Across the country, several states and cities are considering similar moves.
Ticked off by the red-light hall monitor, critics have questioned the motives behind the cameras and claim they were put in place to unjustly milk motorists and help cash-strapped local governments rake in revenue. They also argue the cameras don’t cut down on accidents or illegal behavior and say alternatives – like lengthening the yellow-light duration – should be implemented instead. Major cities like Los Angeles and Houston in late 2011 abandoned their red-light camera programs, and some states are taking up the effort.
“Putting cameras on poles and taking pictures will not stop accidents,” said John Bowman, communications director of the National Motorists Association.
Supporters, though, say the cameras help local law enforcement officials and are a safe and reliable way to monitor speed and other traffic violations.
Once a rarity, red-light cameras have popped up in 24 states and the District of Columbia.
'Putting cameras on poles and taking pictures will not stop accidents'
- John Bowman, communications director of the National Motorists Association
The cameras have brought in millions of dollars in profits which some say is part of the problem. In one New Jersey town, the police department issued 2,500 tickets at a single intersection in the first two months after a camera was put in place, according to Edmunds.com.

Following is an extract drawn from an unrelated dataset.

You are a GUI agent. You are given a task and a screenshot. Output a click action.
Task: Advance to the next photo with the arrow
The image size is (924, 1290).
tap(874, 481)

The statistics on whether the cameras help or hinder vary.
A 2012 Insurance Institute for Highway Safety study in Arlington County, Va., found significant reductions in red light violations at camera intersections one year after ticketing began. Violations occurring at least 0.5 seconds after the light turned red were 39 percent less likely than would have been expected without cameras. Violations occurring at least 1 second after were 48 percent less likely, and the odds of a violation occurring at least 1.5 seconds into the red phase fell 86 percent.
In 2011, the nonprofit group, which is funded by the insurance industry, found red-light cameras decreased fatal accidents by an estimated 24 percent in large cities that use them.
Bowman told FoxNews.com that despite the claims of companies that sell ticket cameras or studies backed by the insurance industry, there is no independent verification that red-light cameras improve highway safety.
Opponents also argue that the red-light cameras, which generate much-needed funds for communities, can open the door to corruption.
City officials in Chicago recently cancelled their contract with Redflex Traffic Systems after an investigation by The Chicago Tribune revealed that the Phoenix-based camera company spent thousands of dollars showering a former city official with gifts to score the lucrative account. The findings led Mayor Rahm Emanuel to ban the company from competing for a new camera program contract.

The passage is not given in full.